**Working data**
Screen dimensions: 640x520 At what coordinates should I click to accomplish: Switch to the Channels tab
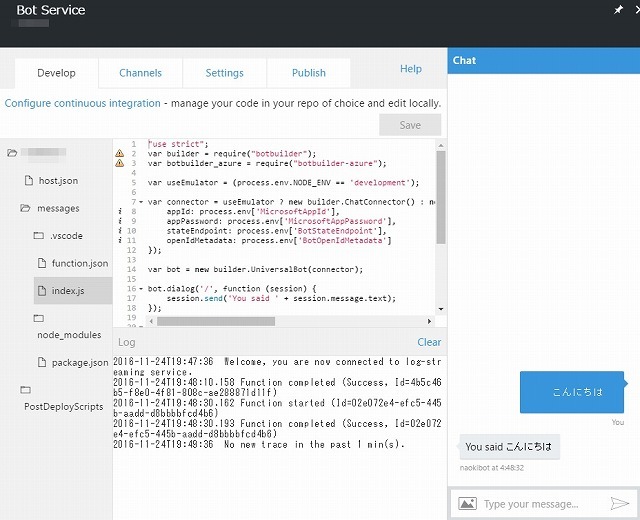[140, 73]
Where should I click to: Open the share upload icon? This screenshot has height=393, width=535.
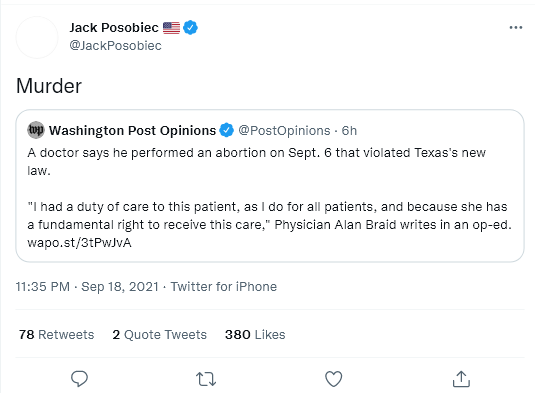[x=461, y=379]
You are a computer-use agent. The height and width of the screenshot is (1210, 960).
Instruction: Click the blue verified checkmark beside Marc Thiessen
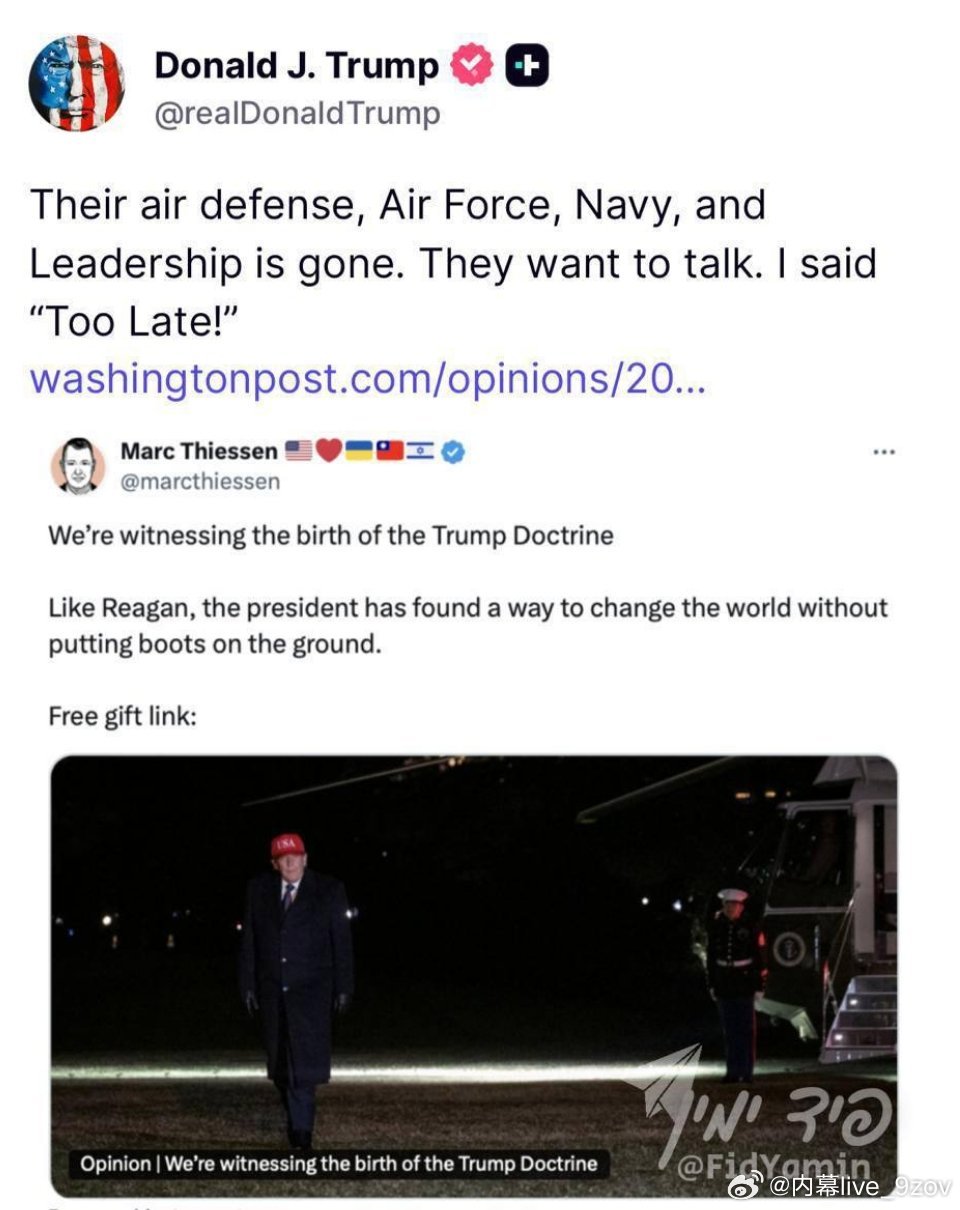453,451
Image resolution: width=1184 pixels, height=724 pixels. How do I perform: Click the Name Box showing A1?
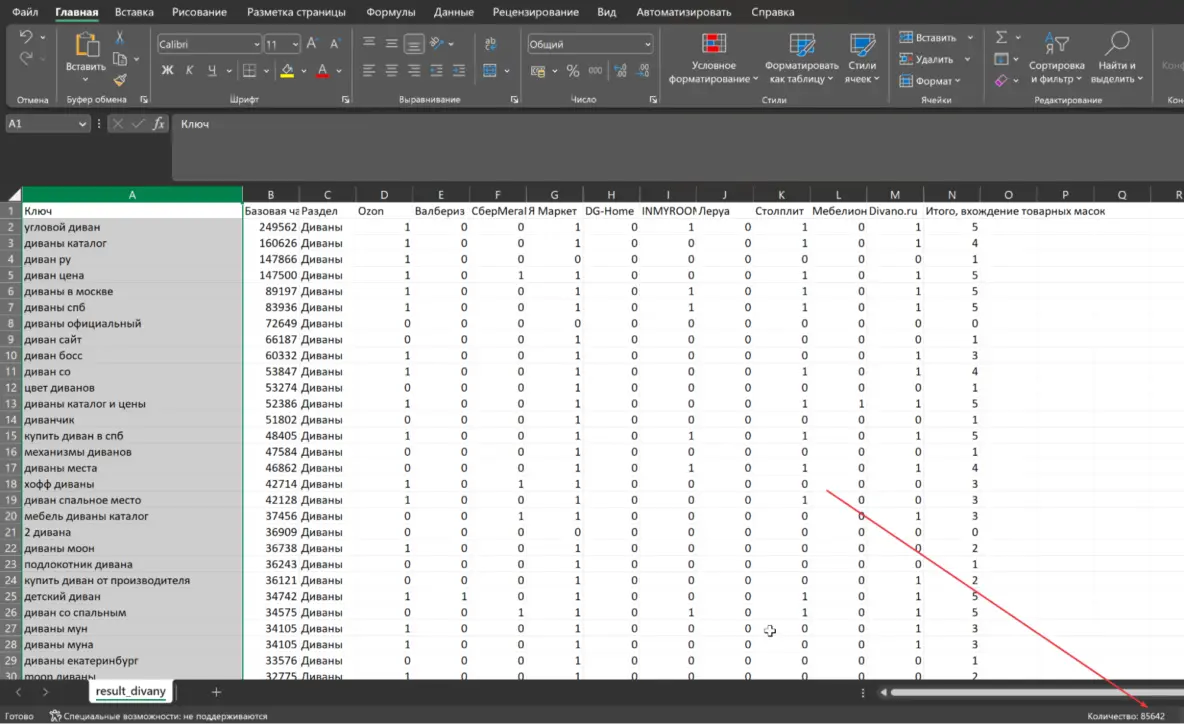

...

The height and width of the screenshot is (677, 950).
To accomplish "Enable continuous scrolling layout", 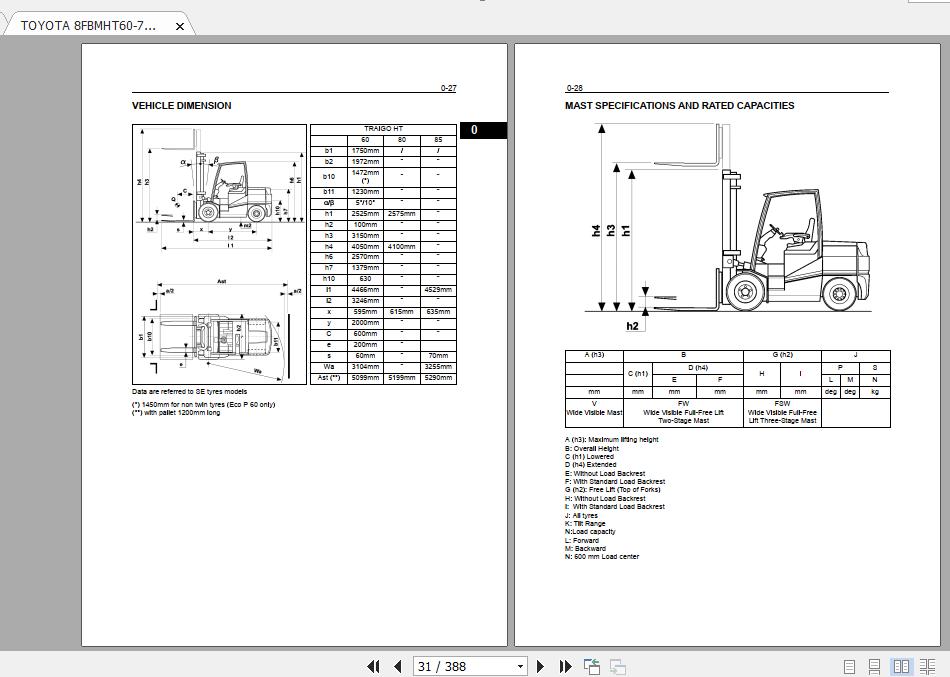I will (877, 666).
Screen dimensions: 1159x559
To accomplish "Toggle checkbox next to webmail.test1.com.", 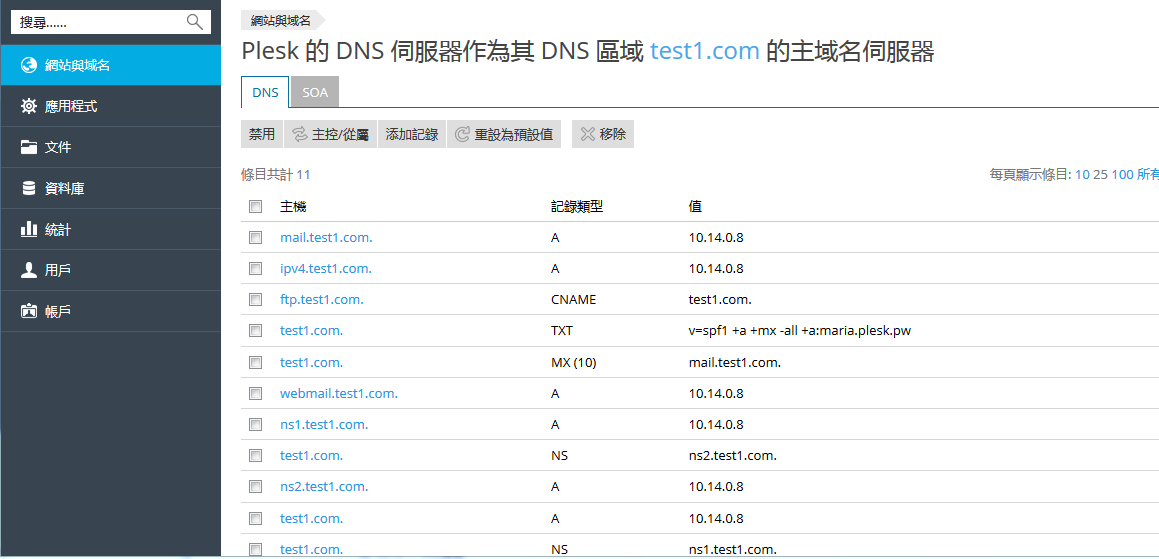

**Exercise objective**
Convert the part that opens with the line containing "You are a computer-use" and closes with the line containing "Image resolution: width=1184" into a JSON list of strings, one string per line, with blank lines omitted and the pictures left out.

**Task response**
[
  "You are a computer-use agent. The height and width of the screenshot is (1210, 960).",
  "Instruction: Click the blue verified checkmark beside Marc Thiessen",
  "453,451",
  "Image resolution: width=1184 pixels, height=724 pixels. How do I perform: Click the Name Box showing A1?"
]